“Vale Royal was given by Henry the Second to the Roxhalls of that time,” he continued. “My cousin wanted money, it is true; but not so desperately that he need have done so vile a thing. He was led into it. The man who has bought it is a brute from the Northwestern States; made his fortune in all kinds of foul ways, drinking-shops, gambling-saloons, cattle-trading, opium-dealing, cheating poor devils who landed with a little money and went to him for advice and concessions; an unspeakable rascal, who after thirty years’ infamy out there pulls himself together, praises God for all His mercies, and comes back to this country to go to church, sit in Parliament, wear a tall hat, and buy English society and English estates. Don’t you agree with me that it is utterly disgraceful?”

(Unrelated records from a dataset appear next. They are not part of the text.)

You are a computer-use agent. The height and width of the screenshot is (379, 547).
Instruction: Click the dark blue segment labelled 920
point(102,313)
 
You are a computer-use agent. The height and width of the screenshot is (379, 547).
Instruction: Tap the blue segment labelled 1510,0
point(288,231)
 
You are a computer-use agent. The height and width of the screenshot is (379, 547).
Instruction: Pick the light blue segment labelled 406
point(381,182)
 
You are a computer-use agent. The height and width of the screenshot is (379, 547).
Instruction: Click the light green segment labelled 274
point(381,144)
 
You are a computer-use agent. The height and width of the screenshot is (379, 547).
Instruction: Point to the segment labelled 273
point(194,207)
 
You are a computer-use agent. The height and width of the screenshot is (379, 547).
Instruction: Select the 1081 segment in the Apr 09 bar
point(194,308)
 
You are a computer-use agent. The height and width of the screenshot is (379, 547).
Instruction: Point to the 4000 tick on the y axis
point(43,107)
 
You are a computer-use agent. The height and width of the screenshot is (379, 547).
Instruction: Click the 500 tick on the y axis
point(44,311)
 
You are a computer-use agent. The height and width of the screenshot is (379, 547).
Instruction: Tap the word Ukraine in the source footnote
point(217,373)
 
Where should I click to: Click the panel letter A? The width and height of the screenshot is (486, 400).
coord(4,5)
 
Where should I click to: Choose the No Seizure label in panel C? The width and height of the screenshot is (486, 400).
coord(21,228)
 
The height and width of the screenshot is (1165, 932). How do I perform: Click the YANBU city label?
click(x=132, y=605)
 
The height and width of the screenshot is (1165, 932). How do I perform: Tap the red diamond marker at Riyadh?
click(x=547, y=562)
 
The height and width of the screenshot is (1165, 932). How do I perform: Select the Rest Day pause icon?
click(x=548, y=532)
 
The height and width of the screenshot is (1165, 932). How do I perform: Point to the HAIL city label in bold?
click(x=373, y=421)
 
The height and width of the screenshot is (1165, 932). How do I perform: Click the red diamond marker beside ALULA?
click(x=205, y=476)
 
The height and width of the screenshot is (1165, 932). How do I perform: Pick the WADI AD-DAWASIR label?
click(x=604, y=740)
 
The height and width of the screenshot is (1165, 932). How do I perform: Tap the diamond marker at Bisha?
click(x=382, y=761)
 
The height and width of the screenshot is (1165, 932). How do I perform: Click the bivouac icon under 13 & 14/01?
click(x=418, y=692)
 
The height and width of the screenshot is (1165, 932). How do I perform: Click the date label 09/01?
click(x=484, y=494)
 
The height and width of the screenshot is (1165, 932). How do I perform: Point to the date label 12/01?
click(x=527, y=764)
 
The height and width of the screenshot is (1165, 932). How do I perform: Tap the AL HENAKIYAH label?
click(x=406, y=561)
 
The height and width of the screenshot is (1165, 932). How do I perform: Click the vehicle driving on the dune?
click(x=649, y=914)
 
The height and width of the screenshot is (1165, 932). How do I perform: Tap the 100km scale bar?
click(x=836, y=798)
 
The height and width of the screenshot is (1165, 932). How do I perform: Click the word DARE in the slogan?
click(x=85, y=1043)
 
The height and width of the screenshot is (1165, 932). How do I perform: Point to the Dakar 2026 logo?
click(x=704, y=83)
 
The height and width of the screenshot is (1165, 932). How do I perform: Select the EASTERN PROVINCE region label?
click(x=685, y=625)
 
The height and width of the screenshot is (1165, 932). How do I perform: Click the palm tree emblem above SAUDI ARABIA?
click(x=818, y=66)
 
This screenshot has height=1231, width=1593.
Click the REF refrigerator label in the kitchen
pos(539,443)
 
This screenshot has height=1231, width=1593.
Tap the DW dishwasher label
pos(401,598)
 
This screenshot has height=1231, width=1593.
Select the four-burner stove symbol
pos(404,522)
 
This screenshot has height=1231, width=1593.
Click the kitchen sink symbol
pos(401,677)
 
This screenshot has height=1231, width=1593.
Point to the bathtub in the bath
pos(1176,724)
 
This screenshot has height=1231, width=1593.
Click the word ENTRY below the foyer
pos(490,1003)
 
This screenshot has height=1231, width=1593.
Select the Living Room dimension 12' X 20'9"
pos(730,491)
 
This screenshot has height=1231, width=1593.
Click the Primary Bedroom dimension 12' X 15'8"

She held her violets higher up to her face so that he saw nothing but her eyes, which were looking down the long straight white road which stretched out before them into a grey haze of fogs.
“I quite agree with you,” she said in very clear and incisive tones. “I think it utterly disgraceful. But the disgrace is as much to the bought as the buyer.”
“Certainly,” said Hurstmanceaux with great warmth. “A society is utterly rotten and ruined when such a fungus as this can take root in it. That I have always maintained. ‘Tell me whom you know and I will tell you what you are,’ is as true when said of society as when it is said of an individual. Certainly society only knows this man, this Massarene, in a perfunctory supercilious way, and only gives him the kind of nod which is the equivalent of a kick; but it does know him; it drinks his wines and eats his dinners; it nods to him, it elects him, it leaves cards on him; it lets him look ridiculous in white breeches and a gilded coat at St. James’s, and it makes him pay through the nose for all its amiabilities and tolerations. It is an infamy!”
She looked straight before her down the road and did not reply.
“You said you agreed with me?” said Hurstmanceaux, surprised at her silence.
“I agree with you entirely.”
But there was a chillness in her tone which suggested to him that, however completely she shared his opinions, the subject was disagreeable to her.
“She can’t belong to that class herself, she is thoroughbred down to the ground,” he thought, as he said aloud, “I am afraid you are tired. The cold is beginning to tell on you.”
“No; I am not at all cold,” she answered, holding up nearer to her the poor violets shrivelling in the frost.